Education > Cat Health & Behaviour 1st March 2019
 


Male cats are more prone to urinary blockage because their urethra is much narrower than female cats. Obstructions may be caused by mucous plugs of inflammatory material or small stones passing from the bladder through the urethra.

To relieve the obstruction, your vet will usually need to sedate or anaesthetise your cat. X-rays or ultrasound may be needed to determine the underlying cause and treatment method. Often, a catheter is passed into the urethra to infuse a sterile saline solution into the bladder and flush out the plug or sediment. Cystotomy is performed to remove bladder stones.

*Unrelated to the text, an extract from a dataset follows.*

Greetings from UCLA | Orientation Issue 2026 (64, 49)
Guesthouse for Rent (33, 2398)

If the obstruction is not relieved, urine builds up and the bladder may rupture. It can also lead to irreversible kidney damage and eventual death. A 'blocked" cat should be treated as soon as possible.

SIGNS OF URINARY PROBLEMS

  • Straining when urinating
  • Frequent attempts to urinate
  • Vocalising when urinating
  • Urinating in unusual places
  • Incontinence (loss of urine control)
  • Blood in urine

Cats that experience recurring or severe episodes of urethral obstruction may require a surgical procedure called Perineal Urethrostomy to create a wider urethral opening to prevent recurrent obstruction. PU does not prevent urinary tract inflammation or stone formation. However, the wider urethral opening (like the female anatomy) provides a wider passageway for plugs, crystals or small stones to be passed out. The likelihood of future obstruction will be decreased.

TIPS TO PREVENT URINARY PROBLEMS

  • Ensure your cats have access to fresh drinking water.
  • Ensure your cats have opportunities to urinate frequently.
  • Provide extra litter boxes in multi-cat families, at different parts of the house and keep the boxes clean.
  • Discuss with your vet about special diets to prevent stone formation.
  • Keep your pets trim. Overweight pets are more prone to urinary problems and other diseases.




MY PET IS NOT DRINKING ENOUGH WATER. WHAT CAN I DO?

  • Always make sure fresh water is available and change it regularly.
  • If your pet prefers running water, try a water fountain.
  • Experiment to see if your pet prefers shallow or deep bowls, stainless steel or ceramic bowls.
  • Add water to food whether it is dry or canned food. Start with a small amount.
  • Add flavouring to the water by mixing in small amounts of broth or canned food.
  • Use a syringe to feed small amount of water through the side of the mouth.